FAQs

Q: How do we get the MERLIon CCS dataset?

A: Sign up for the challenge! We will give you instructions on how to access our dataset after we receive your application.

Q: I signed up for the challenge but did not receive any information to access the MERLIon CCS dataset. What should I do?

A: You should receive an email from us within 24 hours of sign up. If you do not see any emails from us, please check your Junk or Spam inboxes. Alternatively, you may contact Victoria at merlion.challenge@gmail.com.


Q: Does my team need to participate in both tasks?

A: Only participation in the closed track of Task 1 (Language Identification) is compulsory. 

 

Q: Does my team need to participate in both the open and closed tracks for both tasks?

A: Only participation in the closed track of Task 1 (Language Identification) is compulsory. Any track is Task 2 (Language Diarization) is optional.


Q: Can I use pretrained models for the open tracks?

A: Pretrained models that are publicly available (e.g., wavLM and HuBERT) may be used for the open tracks of the challenge. The name and version of the pretrained models must be documented in the system description document. Failure to document model and the version number accurately will result in an invalid submission. Proprietary pretrained models are not allowed. 


Q: Are there restrictions for the additional training data we might use for the open tracks?

A: We have open tracks for Tasks 1 and 2 which allows for additional training data. 

Two guidelines: 

1) only an additional of up to 100 hours is allowed, i.e., participants may use any amount (0 to 100%)  of the closed track datasets + 100 hours of any publicly available or proprietary data.

2) data used must be thoroughly documented in the system description document at the end of the challenge. All training data should be thoroughly documented in the system description document at the end of the challenge, including how custom partitions of larger corpora were selected. Failure to document training data accurately will result in an invalid submission. 

Note that if the team is using pretrained models, the limit of additional 100 training hours can be used for finetuning the pretrained models. 


Q: Can I use the MERLIon CCS Development dataset for training or finetuning?

A: In all tracks and tasks, you may use the MERLIon CCS development dataset for training or finetuning models. The MERLIon CCS development dataset does not count towards the 100 hours limit in open tracks. 


Q: Must we submit a paper to the Interspeech special session? 

A: Submission to the session is strongly encouraged but not compulsory for participation in the challenge. 


Q: Which programming languages can we use?

A: You are free to use any programming language you like. For system evaluation of Task 2 (Language Diarization), we will require you to submit the output decisions as a Rich Transcription Time Marked (RTTM) file. Please refer to our Evaluation Plan for more details.


Q: Can our teams re-distribute the data in this challenge?

A: Please do not re-distribute the MERLIon CCS data beyond the challenge. The member of your team who registers will have to sign a data use agreement and will act as a data custodian for your team.

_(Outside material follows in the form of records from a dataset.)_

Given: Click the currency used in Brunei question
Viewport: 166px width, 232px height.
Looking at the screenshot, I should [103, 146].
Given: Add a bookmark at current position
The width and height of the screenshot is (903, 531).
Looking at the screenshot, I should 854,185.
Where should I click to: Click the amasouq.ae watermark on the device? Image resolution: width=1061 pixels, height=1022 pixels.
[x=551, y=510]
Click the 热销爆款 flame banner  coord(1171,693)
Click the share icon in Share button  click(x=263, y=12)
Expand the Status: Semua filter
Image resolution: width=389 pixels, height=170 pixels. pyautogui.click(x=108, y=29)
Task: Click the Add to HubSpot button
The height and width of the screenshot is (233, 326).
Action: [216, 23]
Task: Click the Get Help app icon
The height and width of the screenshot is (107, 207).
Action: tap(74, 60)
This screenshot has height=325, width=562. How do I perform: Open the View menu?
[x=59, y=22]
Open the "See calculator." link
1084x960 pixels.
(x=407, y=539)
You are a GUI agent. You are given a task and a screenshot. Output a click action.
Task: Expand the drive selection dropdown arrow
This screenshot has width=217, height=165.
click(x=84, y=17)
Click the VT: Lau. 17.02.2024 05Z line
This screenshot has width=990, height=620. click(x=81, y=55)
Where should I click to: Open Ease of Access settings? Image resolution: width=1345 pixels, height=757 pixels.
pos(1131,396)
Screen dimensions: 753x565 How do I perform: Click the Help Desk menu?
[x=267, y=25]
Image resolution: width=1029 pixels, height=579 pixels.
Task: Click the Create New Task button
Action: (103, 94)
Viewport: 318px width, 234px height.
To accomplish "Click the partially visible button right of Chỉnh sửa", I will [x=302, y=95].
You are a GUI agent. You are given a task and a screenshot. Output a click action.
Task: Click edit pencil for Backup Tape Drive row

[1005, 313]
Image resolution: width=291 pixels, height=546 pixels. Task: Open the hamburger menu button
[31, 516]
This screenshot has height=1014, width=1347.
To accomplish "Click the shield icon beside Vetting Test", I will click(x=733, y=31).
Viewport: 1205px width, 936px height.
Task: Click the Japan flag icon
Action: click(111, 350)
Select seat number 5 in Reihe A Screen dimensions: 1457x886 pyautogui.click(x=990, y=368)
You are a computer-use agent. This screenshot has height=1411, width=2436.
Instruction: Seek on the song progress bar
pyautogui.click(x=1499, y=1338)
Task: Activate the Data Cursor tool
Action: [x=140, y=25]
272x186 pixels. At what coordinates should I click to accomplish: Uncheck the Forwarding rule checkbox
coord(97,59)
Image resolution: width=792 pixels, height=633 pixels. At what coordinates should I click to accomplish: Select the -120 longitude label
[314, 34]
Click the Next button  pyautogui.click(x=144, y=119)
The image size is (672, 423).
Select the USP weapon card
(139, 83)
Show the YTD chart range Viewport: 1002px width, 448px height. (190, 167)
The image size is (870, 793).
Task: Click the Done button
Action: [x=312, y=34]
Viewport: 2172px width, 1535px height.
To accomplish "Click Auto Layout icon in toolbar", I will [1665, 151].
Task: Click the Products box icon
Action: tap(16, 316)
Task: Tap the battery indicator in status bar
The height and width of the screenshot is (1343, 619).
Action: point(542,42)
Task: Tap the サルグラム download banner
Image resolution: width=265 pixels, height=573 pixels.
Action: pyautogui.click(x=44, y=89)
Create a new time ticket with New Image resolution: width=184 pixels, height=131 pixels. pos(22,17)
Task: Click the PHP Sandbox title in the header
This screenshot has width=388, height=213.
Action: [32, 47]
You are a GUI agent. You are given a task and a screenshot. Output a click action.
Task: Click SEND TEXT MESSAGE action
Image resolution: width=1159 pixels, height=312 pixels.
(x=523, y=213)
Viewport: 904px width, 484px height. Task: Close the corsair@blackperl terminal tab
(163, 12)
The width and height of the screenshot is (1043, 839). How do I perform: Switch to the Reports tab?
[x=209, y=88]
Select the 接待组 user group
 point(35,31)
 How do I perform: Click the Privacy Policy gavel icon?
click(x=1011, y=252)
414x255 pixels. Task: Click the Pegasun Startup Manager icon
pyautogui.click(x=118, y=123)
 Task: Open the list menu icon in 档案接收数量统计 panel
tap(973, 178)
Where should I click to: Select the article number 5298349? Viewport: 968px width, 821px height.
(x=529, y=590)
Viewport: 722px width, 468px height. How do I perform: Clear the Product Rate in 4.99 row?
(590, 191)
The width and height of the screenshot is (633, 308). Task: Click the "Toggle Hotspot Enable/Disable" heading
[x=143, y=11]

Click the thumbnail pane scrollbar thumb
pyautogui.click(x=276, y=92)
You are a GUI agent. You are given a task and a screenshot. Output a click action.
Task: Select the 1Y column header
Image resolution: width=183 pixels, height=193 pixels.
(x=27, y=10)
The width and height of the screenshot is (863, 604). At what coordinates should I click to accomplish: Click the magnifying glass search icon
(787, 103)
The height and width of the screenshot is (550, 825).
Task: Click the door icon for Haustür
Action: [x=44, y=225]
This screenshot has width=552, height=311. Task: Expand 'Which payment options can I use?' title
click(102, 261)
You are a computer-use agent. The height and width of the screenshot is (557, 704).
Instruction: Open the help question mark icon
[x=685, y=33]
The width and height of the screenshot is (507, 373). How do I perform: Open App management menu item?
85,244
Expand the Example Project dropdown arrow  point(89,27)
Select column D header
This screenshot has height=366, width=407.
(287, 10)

Beyond the challenge, the plan for further redistribution and use of the dataset has yet to be confirmed. However, plans are underway to release parts of it as a public corpora, so please await our updates! 


Q: In which format should our team submit output?

A: Results should be submitted via CodaLab. Details on how to format your output data for submission is outlined in the Evaluation Plan (section on Scoring and Appendix C).


Q: How do we submit our results?

A: For the evaluation, we will be using CodaLab for results submission. You will need to sign up for a CodaLab account. Please refer to Submission for instructions on how to sign up for an account and submit results for each respective tracks.

 

Q: Must we submit a system description?

A: All teams are required to submit a system description at the end of evaluation period that describes their submissions with sufficient approach for a researcher to understand the approach as well as the data and computational resources required to train and run the system. 

Documentation of training data used in the open tracks must be outlined, including but not limited to, the procedures for curating custom partitions of larger corpora. For more information, please refer to Appendix D of the Evaluation Plan.


Q: How can we upload our system description?

A: At the end of evaluation period, the contact person of each team should email the system description to merlion.challenge@gmail.com with SYSTEM DESCRIPTION in the email subject. The format of the system description is outlined in Appendix D of the Evaluation Plan.


Q: My team participated in both open and closed tracks. Should we submit different system descriptions for each track?

A: Only one document submission is required. The system description document should clearly state which tracks the team participated in. If you used the same system and only changed the training regime between open and closed tracks, the system description document should clearly reflect that. However, if different systems were used, you should submit two different descriptions in a single document detailing the systems, the tracks they were used for, and their parameters.  For more information, please refer to Appendix D of the Evaluation Plan.


Q: Why is the challenge called MERLIon? 

A: With the body of a mermaid and the head of a lion, the Merlion is a national icon of Singapore. Just as the Merlion is a mix of different creatures, the code-switched child-directed speech in this challenge is a mix of different languages.